### Instructions to follow
Return all entries precisely as they stand, without the images.

§

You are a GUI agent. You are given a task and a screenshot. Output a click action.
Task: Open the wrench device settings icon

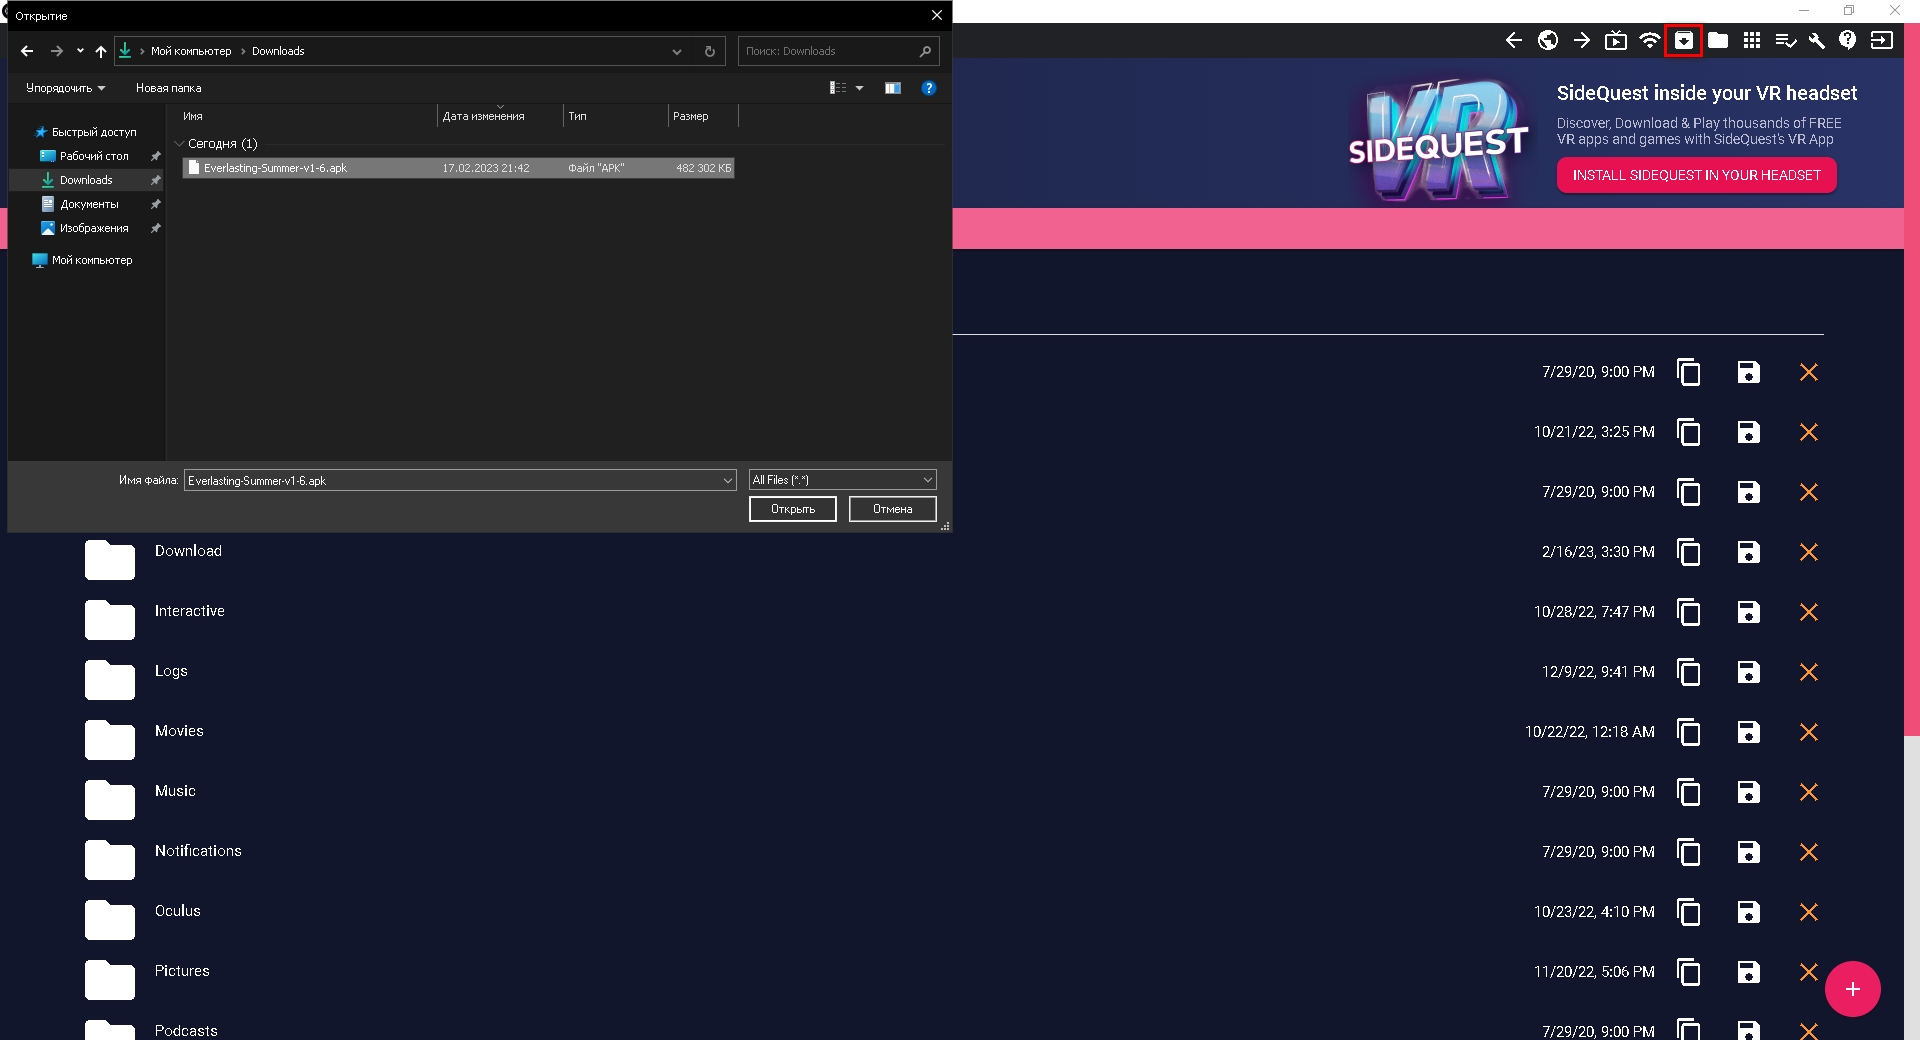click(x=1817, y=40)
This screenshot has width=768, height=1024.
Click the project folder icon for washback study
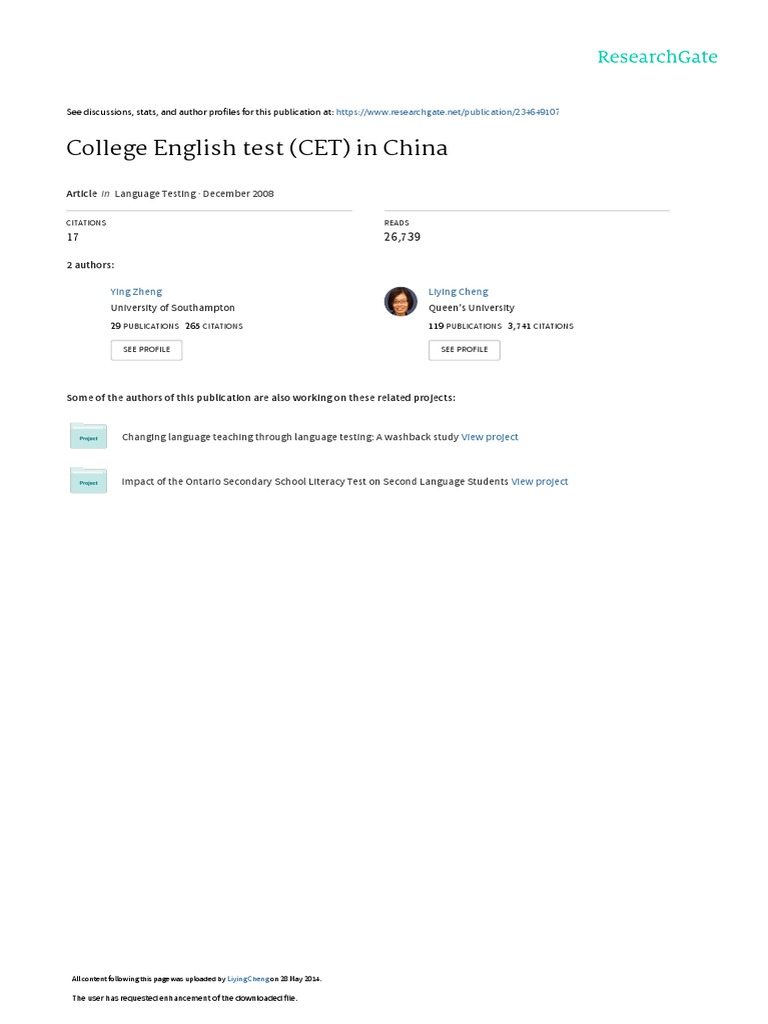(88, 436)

§

### Solved problem
You are a GUI agent. You are given a task and a screenshot. Output a click action.
Task: Open the wrench device settings icon

click(x=1817, y=40)
This screenshot has width=768, height=1024.
Click the project folder icon for washback study
(88, 436)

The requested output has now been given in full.